AIM OF THE TASK - Rewrite the listing lines from the one containing "Given: Expand the Sketch.1 tree node" through the one containing "Looking at the screenshot, I should (x=811, y=606).", both included, as a JSON list of strings with one string per line and blank lines omitted.

DATA LISTING -
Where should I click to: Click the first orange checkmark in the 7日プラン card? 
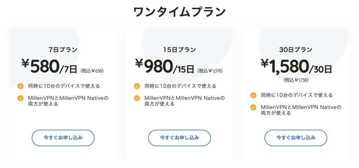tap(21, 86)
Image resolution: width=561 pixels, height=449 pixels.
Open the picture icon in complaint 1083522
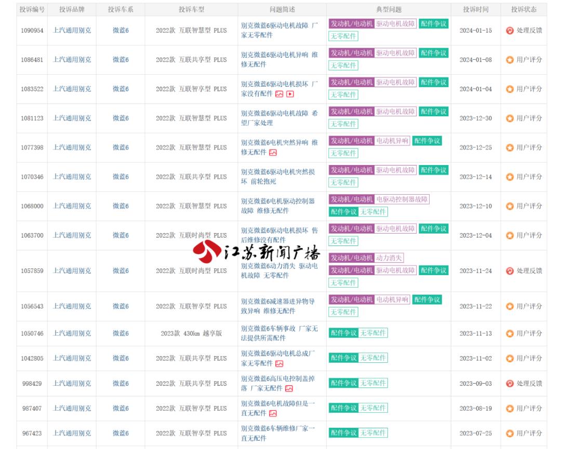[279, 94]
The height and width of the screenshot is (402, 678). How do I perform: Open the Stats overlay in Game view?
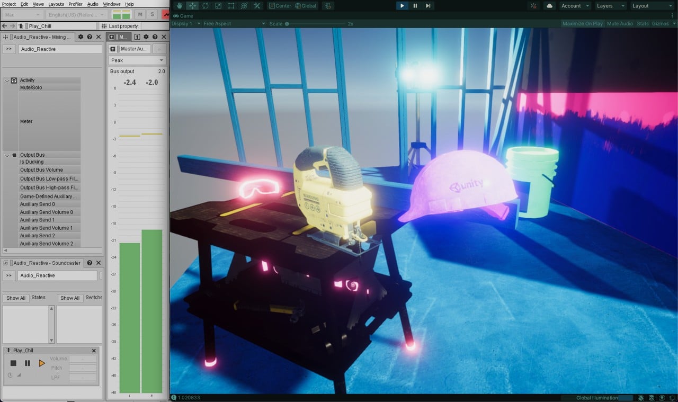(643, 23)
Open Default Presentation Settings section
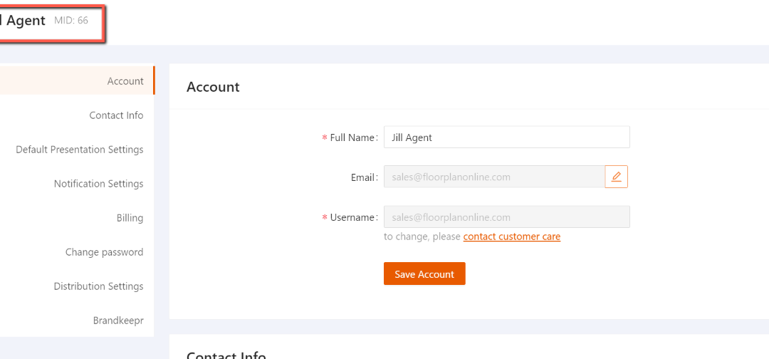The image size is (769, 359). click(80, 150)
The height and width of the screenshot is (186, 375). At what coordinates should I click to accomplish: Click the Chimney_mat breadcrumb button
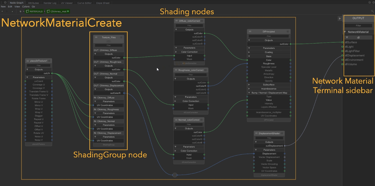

...

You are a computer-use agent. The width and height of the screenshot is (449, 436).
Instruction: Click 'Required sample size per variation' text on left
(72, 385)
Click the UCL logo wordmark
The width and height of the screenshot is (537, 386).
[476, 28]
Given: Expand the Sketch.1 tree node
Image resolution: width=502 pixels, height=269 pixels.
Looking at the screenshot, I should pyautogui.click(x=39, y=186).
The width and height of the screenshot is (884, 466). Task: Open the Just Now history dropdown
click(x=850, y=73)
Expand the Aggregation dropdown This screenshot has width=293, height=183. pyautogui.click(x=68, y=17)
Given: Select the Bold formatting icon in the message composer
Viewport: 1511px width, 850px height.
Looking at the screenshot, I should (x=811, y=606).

THE RESPONSE -
[
  "Given: Expand the Sketch.1 tree node",
  "Image resolution: width=502 pixels, height=269 pixels.",
  "Looking at the screenshot, I should pyautogui.click(x=39, y=186).",
  "The width and height of the screenshot is (884, 466). Task: Open the Just Now history dropdown",
  "click(x=850, y=73)",
  "Expand the Aggregation dropdown This screenshot has width=293, height=183. pyautogui.click(x=68, y=17)",
  "Given: Select the Bold formatting icon in the message composer",
  "Viewport: 1511px width, 850px height.",
  "Looking at the screenshot, I should (x=811, y=606)."
]